((

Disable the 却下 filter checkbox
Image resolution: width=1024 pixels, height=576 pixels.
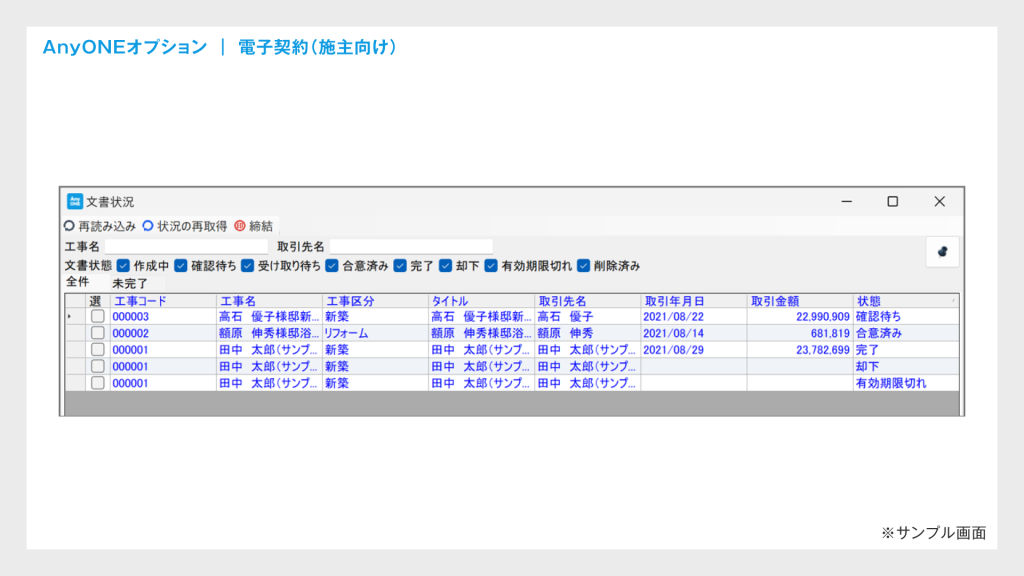(447, 266)
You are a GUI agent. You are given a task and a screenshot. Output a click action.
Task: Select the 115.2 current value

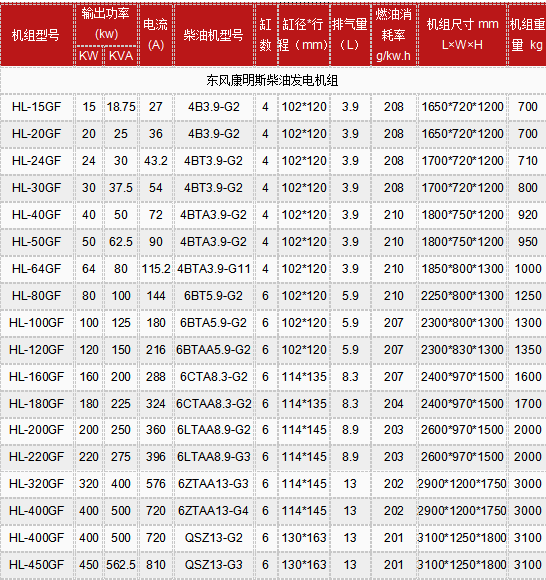pos(156,269)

))

§ **Work instruction**
Repeat the listing in full and to the letter, excluding every image.

§ **Solution to this task**
Disable the 却下 filter checkbox
Image resolution: width=1024 pixels, height=576 pixels.
(447, 266)
You are a GUI agent. You are given a task and a screenshot. Output a click action.
Task: Select the 115.2 current value

pos(156,269)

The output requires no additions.